Core Competency

Core Competency is a business term used to describe the core advantages a company has over their competitors. Core competency helps a firm develop competitive advantage by focusing on the unique features or abilities of the firm that competitors find hard to copy, usually by expertise and experience. Core competency not only helps a firm develop a competitive advantage in its industry, but also allows it to focus on aspects of the business benefiting long-term growth and expansion into other industries. Firms that cannot identify its core competency tends perform weaker than a firm that has identified, and is continuously developing it.

   
Core competence in a firm is not only about gaining market share or dominance, but to specialize the firm into a position that makes them unique compared to its competitors. If an airline company focuses on only the logistics of the airline and outsources the maintenance of the aircraft, it can be said to have focused on its core competency. But if the airline starts to find problems with the aircraft because of maintenance issues, it should add back the maintenance of aircraft to its core competency to keep its logistics and schedule efficient.

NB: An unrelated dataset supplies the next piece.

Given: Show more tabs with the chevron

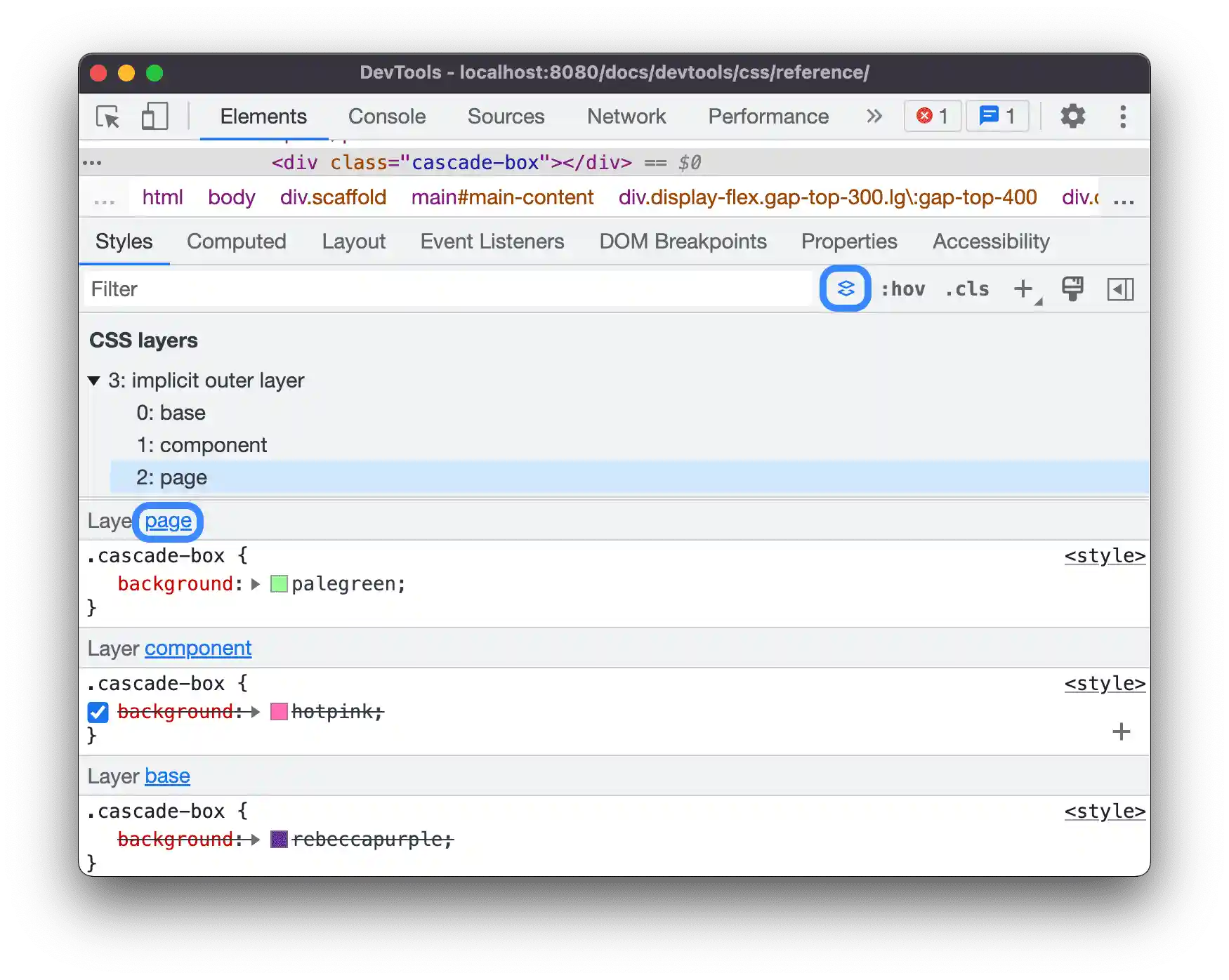Looking at the screenshot, I should [x=874, y=117].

    In order to identify core competency, a firm must consider its competitive advantage in every term possible spanning from its products to supply chain to corporate culture and etc. These then must fit criteria to be core competency and should help in the long-term survival of the firm. This tends to be one of the hardest part about core competency. For firms like Yamaha that spreads itself into many unrelated industries, it may be quite hard to know what to focus on as one company.

The criteria for core competency are:

-it should increase sales for the firm by creating increased value for the consumer.

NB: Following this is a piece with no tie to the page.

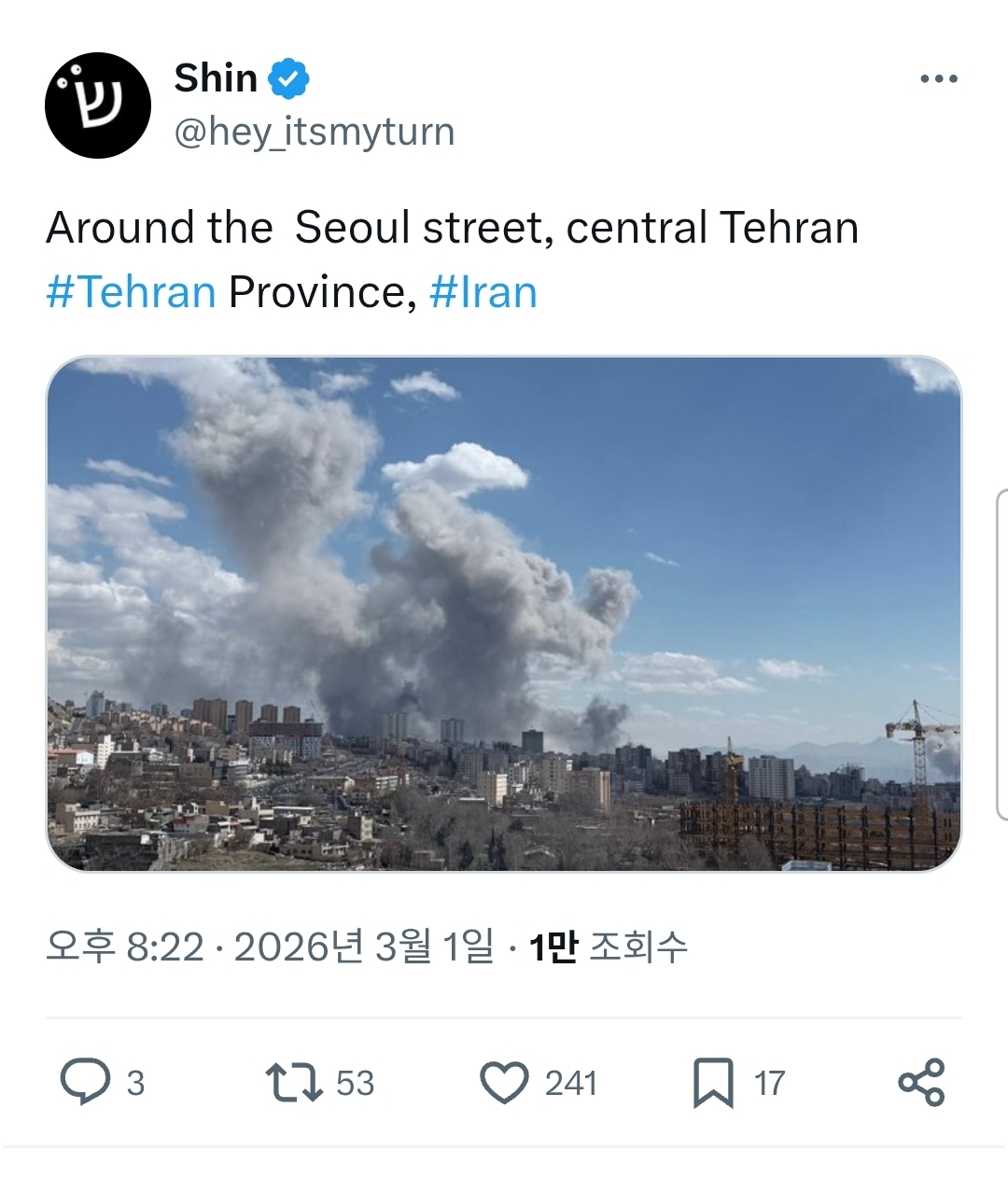Image resolution: width=1008 pixels, height=1192 pixels.
Task: Open the three-dot more options menu
Action: [938, 79]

-it must be something hard for competitors to imitate.

-it must open the firm to new markets that it previously could not have gone to without focusing on the core competency.

For example, Honda's core competency is engines. This core competency is hard for others to imitate; Honda was the first car company in 1974 to comply with strict U.S. emissions regulations on gasoline engines and produced cars without catalytic converters with its CVCC engine. Since then Honda has led the industry in efficient engine design. This core competency not only works in their famous automobile division, but also spreads itself to boat engines, portable generators, motorcycles, airplanes, and even robots. All of the areas require the engine to be the most important parts of the product.

The idea of core competency came about by C.K. Prahalad and Gary Hamel's articles in the Harvard Business Review in 1990. The two compared struggling companies with top performers at the time to understand the latter's success. They concluded that the latter businesses focused mainly on what they did best as a company, being able to identify the firm's core competencies. This specialization of the companies is not just its product but can also be the knowledge, unique position of the firm, its company culture, and etc.

A firm's core competency is not permanent. As the market changes, firms also need to change their focus depending on the market conditions and other determining factors. IBM, for example, has changed its core competency from producing hardware to offering services such as consulting due to diminishing profits and increased competition in the previous market.

Core competency is associated with outsourcing because when a firm decides to focus on their core competencies, they sometimes choose to outsource other business activities to outside firms.